Mean age was 48.95 ± 13.78 years, with 64% males. Ascending aortic dilatation was present in 87% of patients, with a mean diameter of 42.79 ± 8.69 mm. Mean ASI was 25.13 ± 5.71 mm/m2 with 42% having ASI > 25 mm/m2 (high-risk category). ASI strongly correlated with ascending aortic diameter (rho = 0.87, P < 0.001). At ASI cutoff ≥ 23.8 mm/m2 sensitivity was 84% and specificity 90% for predicting aortic dilatation > 40 mm. The mean measurement difference between CT and echocardiography was 11.72 ± 8.27 mm.

CONCLUSION

In this single-centre cohort of Indian patients with BAVs, an ASI threshold of 23.8 mm/m2 was associated with CT-defined ascending aortic dilatation and may serve as a cohort-specific reference for risk stratification. Because ASI is mathematically derived from ascending aortic diameter, this finding should be interpreted as a cohort-specific threshold rather than independent validation of ASI as a predictor. Third-generation dual-source CT yielded larger absolute aortic measurements than transthoracic echocardiography; this difference is likely partly methodological, reflecting non-equivalent measurement sites, measurement conventions, and inherent limitations of 2D echocardiography in BAV.

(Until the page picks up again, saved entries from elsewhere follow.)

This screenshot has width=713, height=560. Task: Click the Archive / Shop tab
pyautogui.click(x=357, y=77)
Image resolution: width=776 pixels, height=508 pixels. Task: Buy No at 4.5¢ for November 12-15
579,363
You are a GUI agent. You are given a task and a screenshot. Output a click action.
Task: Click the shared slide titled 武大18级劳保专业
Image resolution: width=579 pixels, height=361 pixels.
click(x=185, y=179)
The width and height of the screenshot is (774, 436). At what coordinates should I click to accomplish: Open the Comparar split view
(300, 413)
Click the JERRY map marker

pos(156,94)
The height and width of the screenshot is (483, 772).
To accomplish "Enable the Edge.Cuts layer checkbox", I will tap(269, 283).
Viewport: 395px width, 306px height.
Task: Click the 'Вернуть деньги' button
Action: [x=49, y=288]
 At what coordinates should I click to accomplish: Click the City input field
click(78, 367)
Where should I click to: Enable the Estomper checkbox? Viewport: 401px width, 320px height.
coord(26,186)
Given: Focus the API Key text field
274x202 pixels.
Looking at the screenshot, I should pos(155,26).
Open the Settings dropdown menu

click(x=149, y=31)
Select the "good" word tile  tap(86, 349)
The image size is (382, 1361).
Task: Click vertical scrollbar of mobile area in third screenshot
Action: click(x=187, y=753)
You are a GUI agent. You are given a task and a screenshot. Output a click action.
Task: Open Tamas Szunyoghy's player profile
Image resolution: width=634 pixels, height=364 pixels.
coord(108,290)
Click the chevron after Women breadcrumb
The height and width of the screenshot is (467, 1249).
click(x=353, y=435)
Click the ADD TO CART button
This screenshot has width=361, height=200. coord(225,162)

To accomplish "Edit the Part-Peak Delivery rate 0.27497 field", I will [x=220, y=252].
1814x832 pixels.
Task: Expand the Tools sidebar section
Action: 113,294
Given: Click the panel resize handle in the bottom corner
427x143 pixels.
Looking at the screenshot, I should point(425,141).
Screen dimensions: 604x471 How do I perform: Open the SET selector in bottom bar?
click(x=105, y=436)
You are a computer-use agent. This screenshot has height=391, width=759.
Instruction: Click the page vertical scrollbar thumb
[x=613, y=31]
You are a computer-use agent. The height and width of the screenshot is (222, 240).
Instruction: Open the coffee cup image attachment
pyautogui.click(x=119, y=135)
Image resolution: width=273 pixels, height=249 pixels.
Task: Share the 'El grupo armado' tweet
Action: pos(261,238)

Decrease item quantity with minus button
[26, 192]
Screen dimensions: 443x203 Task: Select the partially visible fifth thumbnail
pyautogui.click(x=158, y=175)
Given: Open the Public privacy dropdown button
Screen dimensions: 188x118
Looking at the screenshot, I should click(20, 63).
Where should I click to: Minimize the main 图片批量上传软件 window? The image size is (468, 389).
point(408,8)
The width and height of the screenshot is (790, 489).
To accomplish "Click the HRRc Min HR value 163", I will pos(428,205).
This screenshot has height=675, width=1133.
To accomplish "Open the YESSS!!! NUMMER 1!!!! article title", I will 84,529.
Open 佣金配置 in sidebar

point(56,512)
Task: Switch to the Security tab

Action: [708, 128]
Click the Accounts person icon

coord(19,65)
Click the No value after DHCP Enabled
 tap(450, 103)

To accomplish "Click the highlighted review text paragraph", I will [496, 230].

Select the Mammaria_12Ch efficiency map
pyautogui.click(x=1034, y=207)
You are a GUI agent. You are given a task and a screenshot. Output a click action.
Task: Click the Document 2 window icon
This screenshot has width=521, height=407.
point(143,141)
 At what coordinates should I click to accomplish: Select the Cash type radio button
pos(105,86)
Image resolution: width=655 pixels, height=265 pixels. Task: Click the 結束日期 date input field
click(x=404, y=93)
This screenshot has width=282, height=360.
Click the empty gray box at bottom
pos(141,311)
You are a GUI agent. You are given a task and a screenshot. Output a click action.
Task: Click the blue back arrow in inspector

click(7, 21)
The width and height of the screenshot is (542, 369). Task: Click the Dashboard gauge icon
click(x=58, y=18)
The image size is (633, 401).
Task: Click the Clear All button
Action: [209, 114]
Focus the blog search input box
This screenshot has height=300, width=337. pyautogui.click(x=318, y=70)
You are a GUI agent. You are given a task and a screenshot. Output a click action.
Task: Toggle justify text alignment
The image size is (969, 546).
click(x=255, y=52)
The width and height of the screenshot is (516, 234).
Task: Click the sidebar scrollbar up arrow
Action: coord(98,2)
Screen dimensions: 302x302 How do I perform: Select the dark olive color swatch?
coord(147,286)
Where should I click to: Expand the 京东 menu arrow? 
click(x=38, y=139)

Keywords: Bicuspid aortic valve; Aortic size index; Dual-source computed tomography; Aortopathy; Ascending aortic dilatation; Coarctation; Dissection

Core Tip: Bicuspid aortic valve (BAV) is a common congenital cardiac anomaly, frequently associated with aortopathy. Using third-generation dual-source computed tomography (CT) in 100 patients, we observed ascending aortic dilatation in 87% and identified a cohort-specific aortic size index threshold of 23.8 mm/m2 associated with CT-defined ascending aortic dilatation > 40 mm (sensitivity 84%, specificity 90%). Because aortic size index (ASI) is mathematically derived from the ascending aortic diameter, it is best interpreted as a cohort-specific threshold rather than as independent validation of ASI as a predictor. CT measurements were larger than transthoracic echocardiography (mean difference 11.72 mm), although this difference likely reflects differences in measurement sites, measurement conventions, and inherent limitations of 2D echocardiography in BAV rather than simple underestimation alone. These preliminary findings support further evaluation of indexed measurements alongside absolute diameter thresholds in populations with smaller body habitus, and will require validation in independent multicentre cohorts with longitudinal outcomes.